Writing new transformation functions that have to join some already processed node to the global data source to bring in new details.
Designing complex object classes that somehow know how to handle all the contexts they end up in..

After building data-centric software for 20 or 30 years like I have, one begins to suspect that they are solving the same set of problems over and over again. We bring in complex loops, list comprehensions, database analytical functions, map or groupBy functions, or even full-fledged reporting engines. As our skills develop, we get better at making any chunk of data munging code clever and concise, but spaghetti still seems to proliferate.

In this article, we will take a look at the JavaScript library Supergroup.js - equipped with some powerful in-memory data collection manipulation, grouping and aggregation functions - and how it can help you solve some common manipulation challenges on limited datasets.

The Problem

During my first Toptal engagement, I was convinced from the very first day that the API and data management routines of the codebase I was adding to had been hopelessly over-specified. It was a D3.js application for analyzing marketing data. The application already had an attractive grouped/stacked bar chart visualization and required a choropleth map visualization to be built. The bar chart allowed the user to display 2, 3, or 4 arbitrary dimensions internally called x0, x1, y0, and y1, with x1 and y1 being optional.

In the construction of legends, filters, tooltips, titles, and the calculation of totals or year-to-year differences, x0, x1, y0, and y1 were referred to throughout the code, and ubiquitously throughout the code was conditional logic to handle the presence or absence of optional dimensions.

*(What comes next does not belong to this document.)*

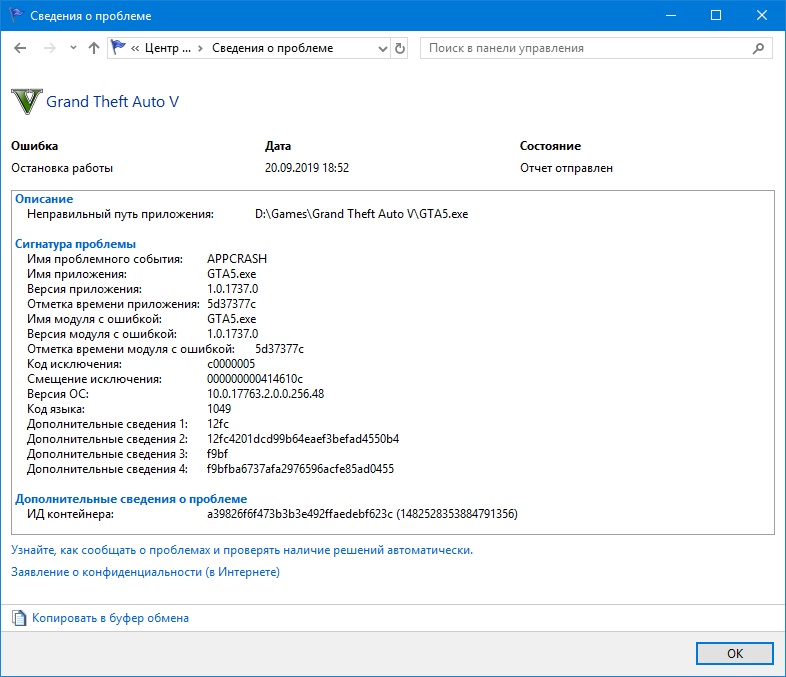Expand the chevron after the Центр breadcrumb
786x677 pixels.
click(x=201, y=48)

It could have been worse though. The code might have referred directly to specific underlying data dimensions (e.g., year, budget, tier, product category, etc.) Rather, it was at least generalized to the display dimensions of this grouped/stacked bar chart. But when another chart type became a requirement, one where dimensions of x0, x1, y0, and y1 wouldn’t make sense, a significant portion of the code had to be rewritten entirely - code that deals with legends, filters, tooltips, titles, summary calculations, and chart construction and rendering.

No one wants to tell their client, “I know it’s just my first day here, but before I implement the thing you asked for, can I refactor all the code using a Javascript data manipulation library I wrote myself?” By a stroke of great luck, I was saved from this embarrassment when I was introduced to a client programmer who was just on the verge of refactoring the code anyway. With unusual open-mindedness and grace, the client invited me into the refactoring process through a series of pair programming sessions. He was willing to give Supergroup.js a try, and within minutes we were starting to replace big swaths of gnarly code with pithy little calls to Supergroup.

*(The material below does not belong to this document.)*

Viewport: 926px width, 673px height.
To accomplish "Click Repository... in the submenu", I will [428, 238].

What we saw in the code was typical of the tangles that arise in dealing with hierarchical or grouped data structures, particularly in D3 applications once they get bigger than demos. These problems arise with reporting applications in general, in CRUD applications that involve filtering or drilling to specific screens or records, in analysis tools, visualization tools, practically any application where enough data is used to require a database.

In-memory Manipulation

Take a Rest API for faceted search and CRUD operations, for instance, you could end up with one or more API calls for getting the set of fields and values (maybe with record counts) for all the search parameters, another API call for getting a specific record, and other calls for getting groups of records for reporting or something. Then all of these are likely to be complicated by the need to impose temporary filters based on user selection or permissions.

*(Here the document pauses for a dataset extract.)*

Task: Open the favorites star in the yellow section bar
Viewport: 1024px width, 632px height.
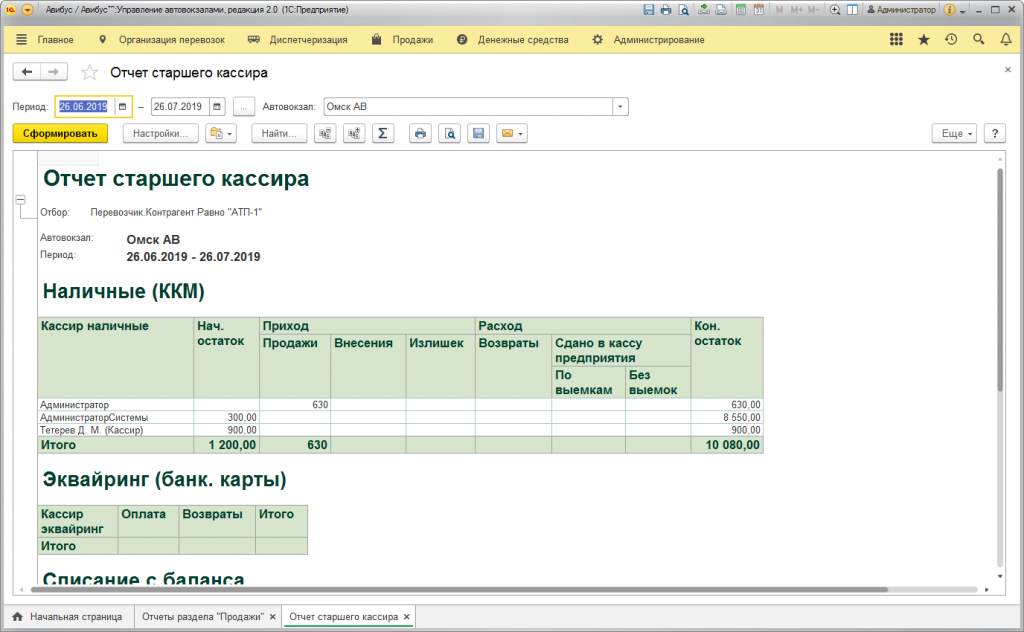Action: (923, 40)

If your database is unlikely to exceed tens or hundreds of thousands of records, or if you have easy ways to limit the immediate universe of interest to a dataset of that size, you could probably toss out your entire complicated Rest API (except the permissions part), and have a single call that says “get me all the records”. We’re living in a world with fast compression, fast transfer speeds, plenty of memory at the front end, and speedy Javascript engines. Establishing complex query schemes that have to be understood and maintained by client and server is often unnecessary. People have written libraries to run SQL queries directly on collections of JSON records, because much of the time you don’t need all the optimization of an RDBMS. But even that is overkill. At the risk of sounding insanely grandiose, Supergroup is easier to use and more powerful than SQL most of the time.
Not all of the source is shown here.